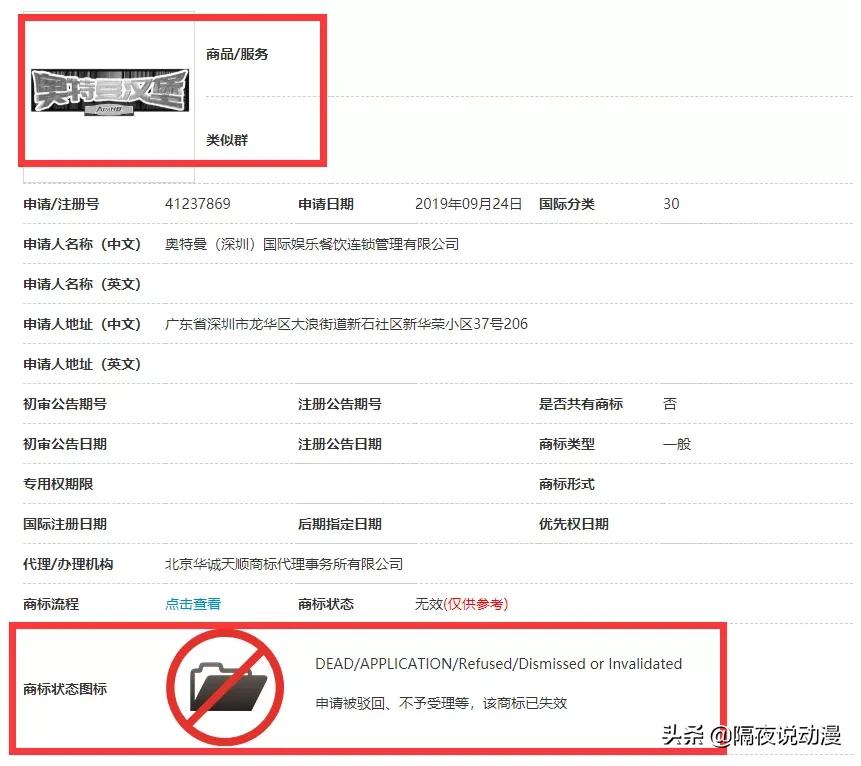
Task: Click the prohibited folder status icon
Action: pyautogui.click(x=224, y=685)
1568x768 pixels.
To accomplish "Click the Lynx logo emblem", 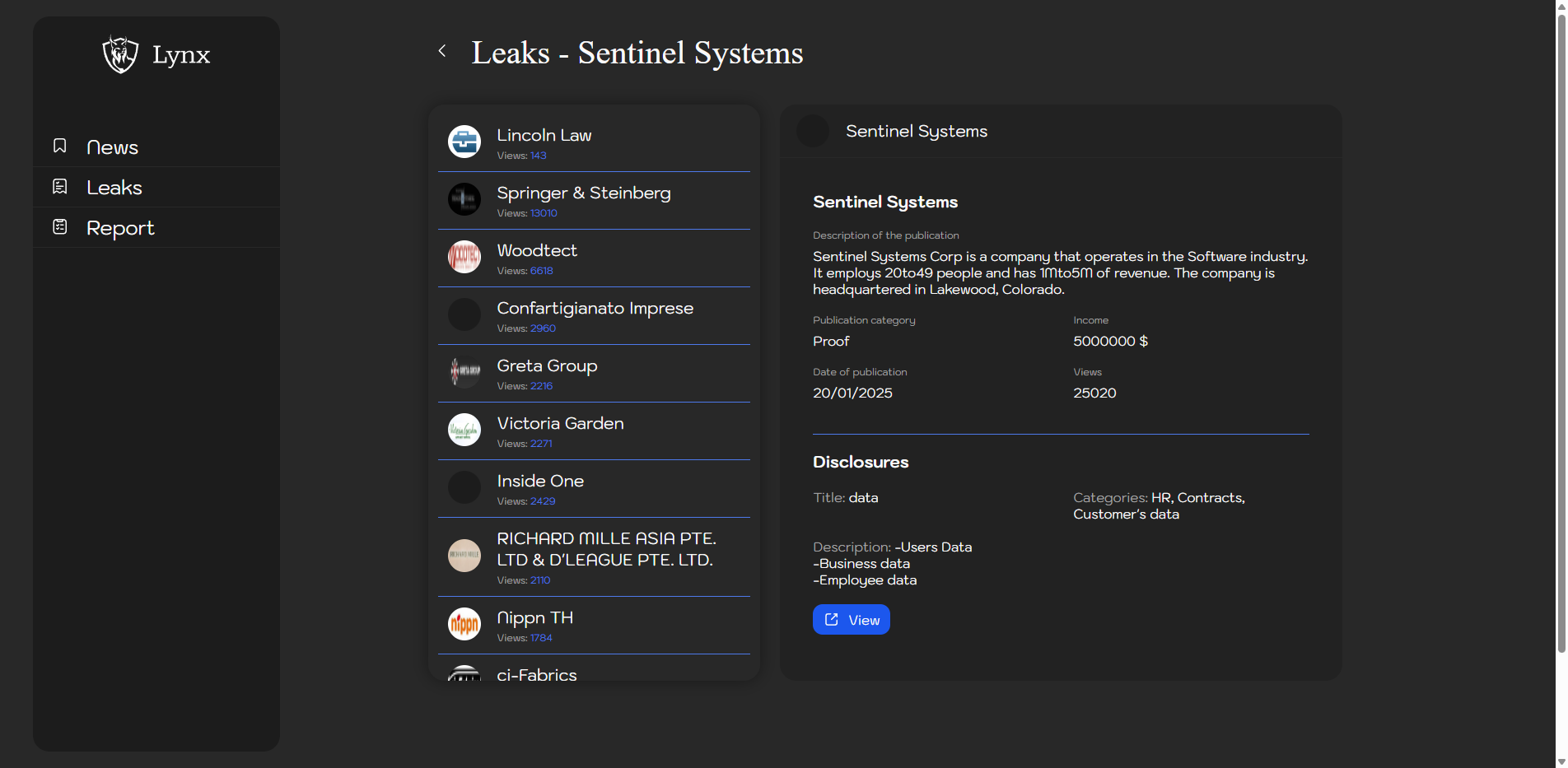I will (x=120, y=54).
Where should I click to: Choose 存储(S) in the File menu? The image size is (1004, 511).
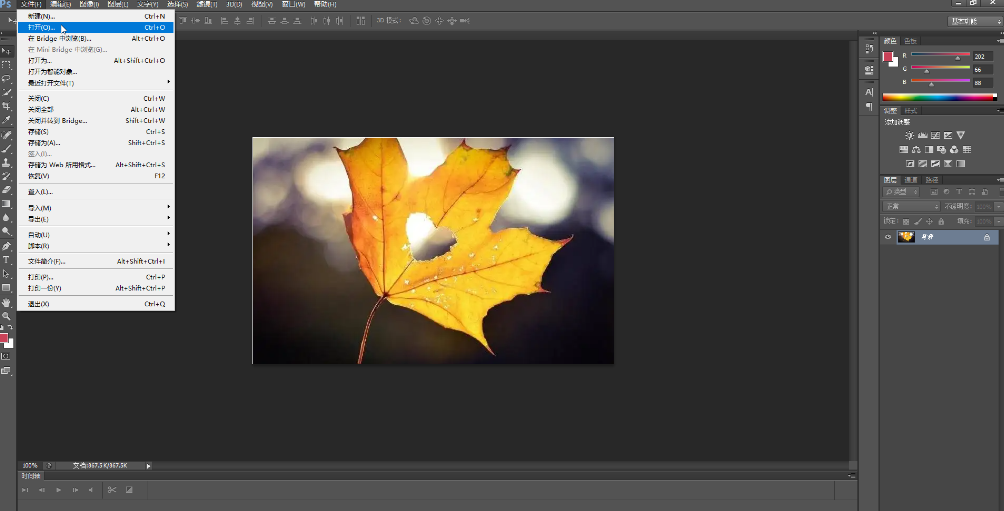pyautogui.click(x=38, y=132)
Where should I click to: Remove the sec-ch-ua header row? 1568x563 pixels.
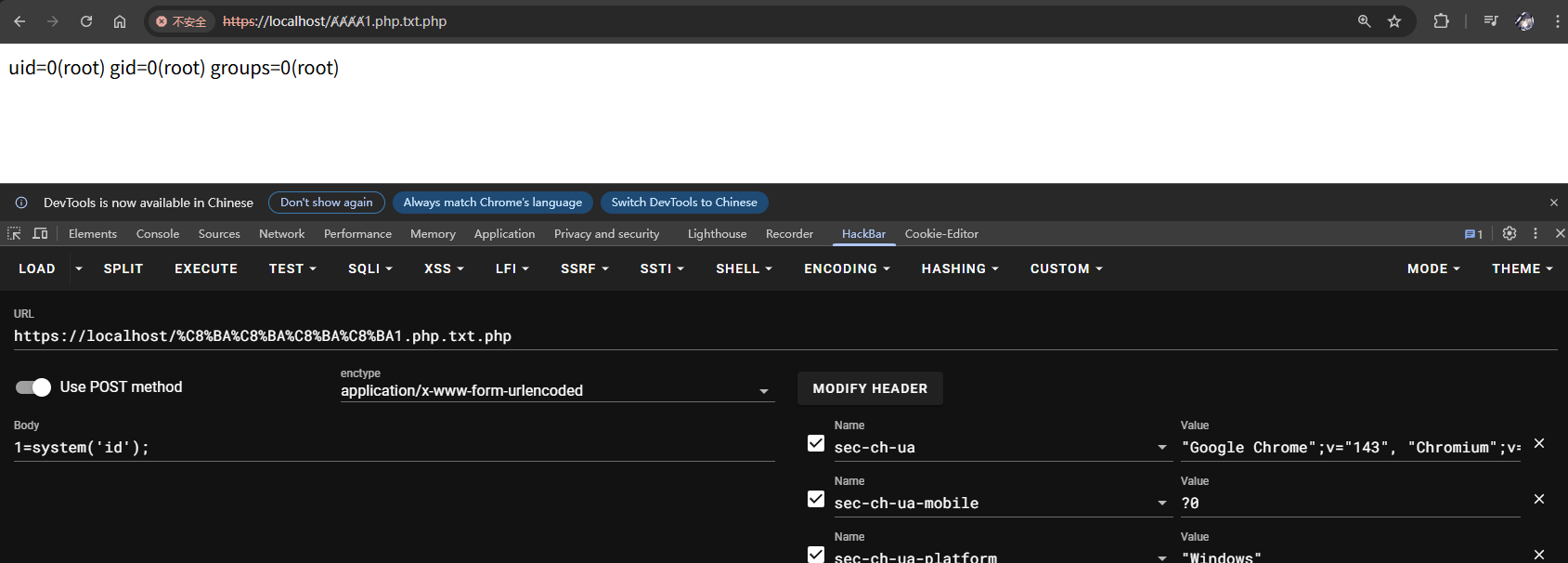coord(1539,443)
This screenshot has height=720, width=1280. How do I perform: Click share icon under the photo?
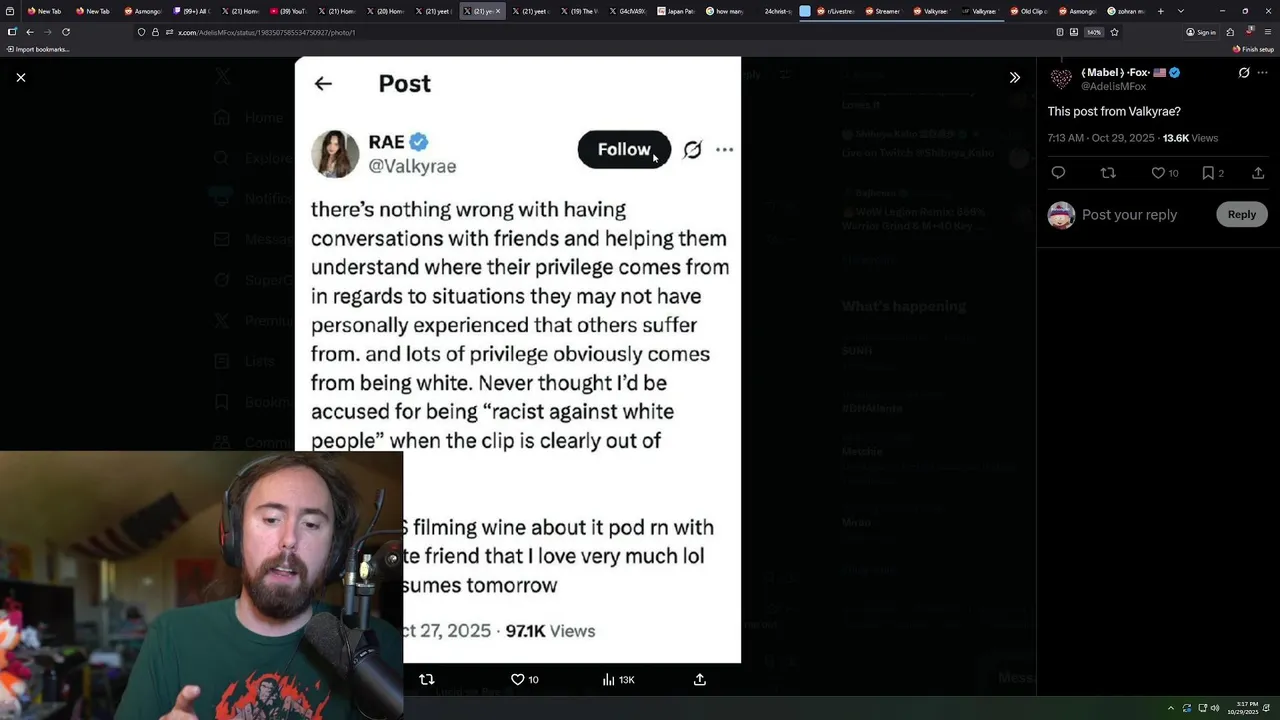tap(700, 679)
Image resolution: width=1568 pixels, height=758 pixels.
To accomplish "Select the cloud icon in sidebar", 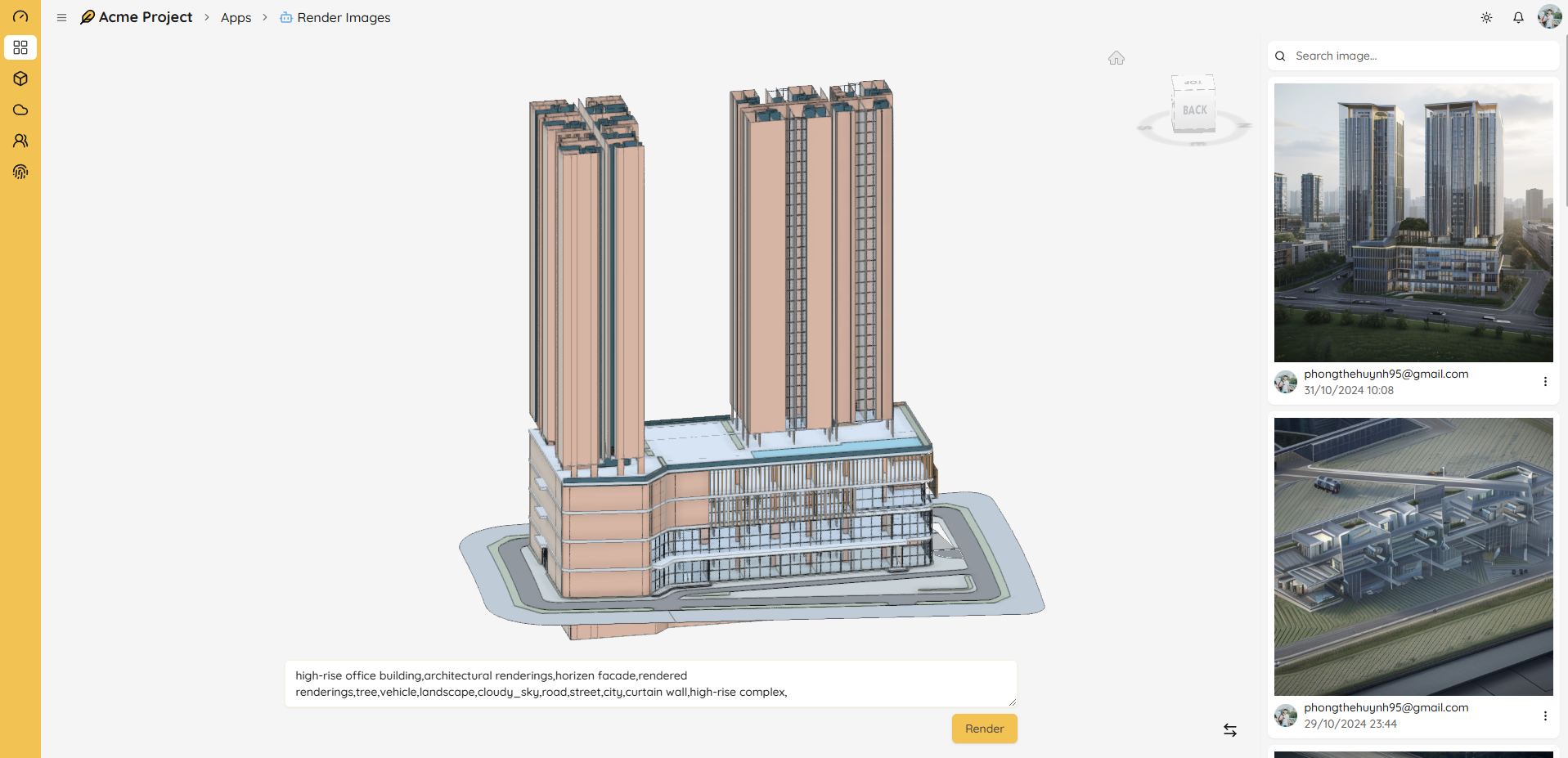I will pyautogui.click(x=20, y=110).
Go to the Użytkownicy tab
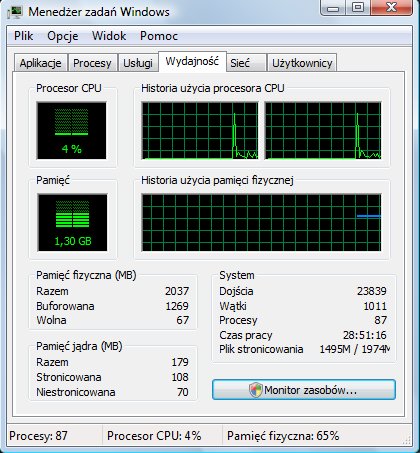 (302, 63)
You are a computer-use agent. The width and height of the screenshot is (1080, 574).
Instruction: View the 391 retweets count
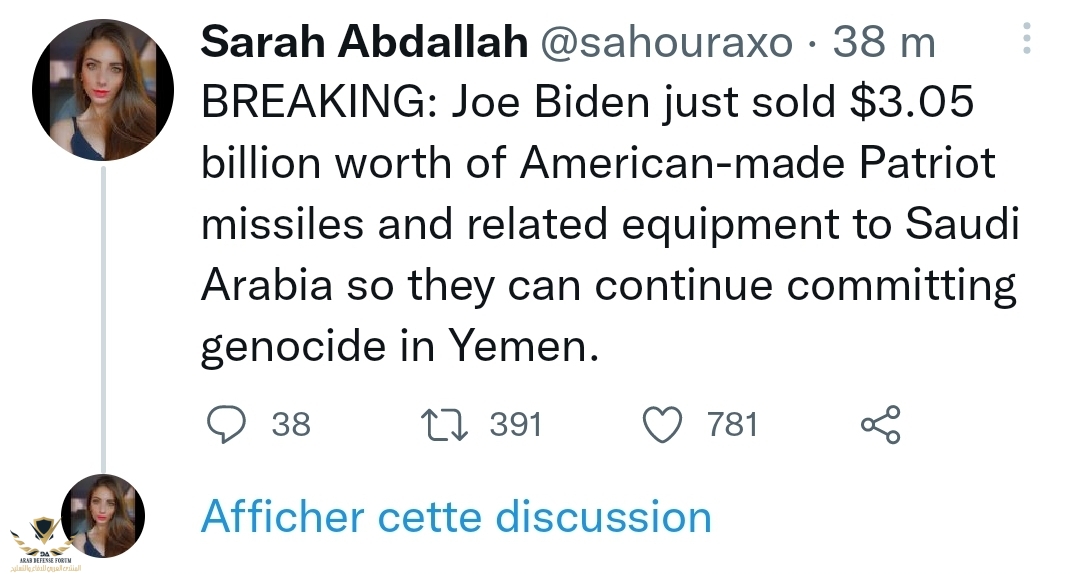[515, 425]
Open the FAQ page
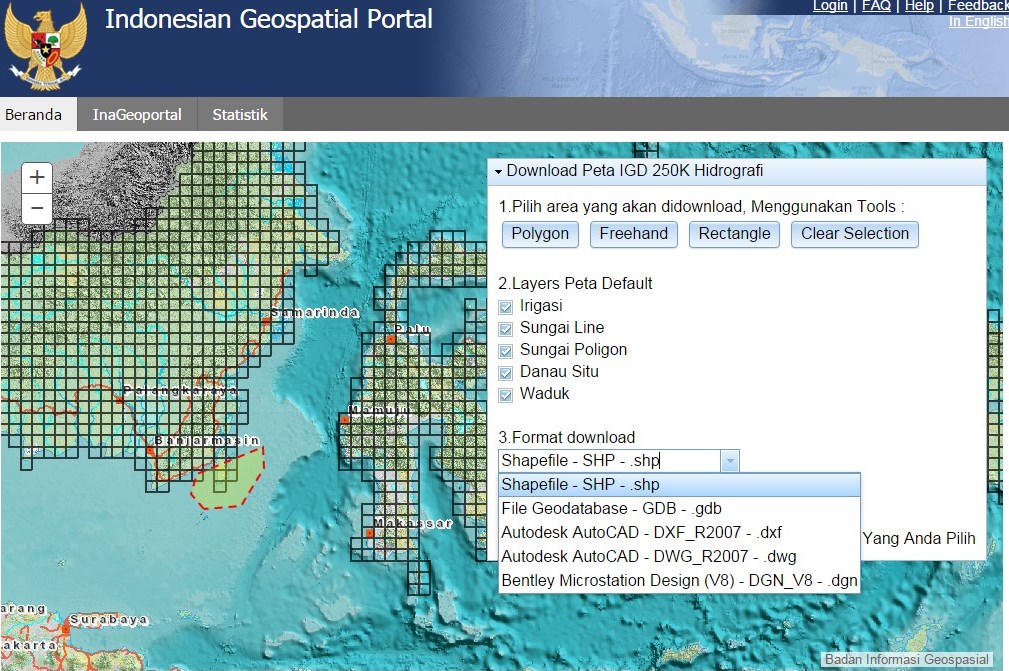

────

### TASK INSTRUCTIONS
With pictures left out, repeat exactly the lines from the line bearing "You are a computer-use" through the final line of the records above.

### RESULT OF THIS EXERCISE
You are a computer-use agent. The width and height of the screenshot is (1080, 574).
Instruction: View the 391 retweets count
[515, 425]
Open the FAQ page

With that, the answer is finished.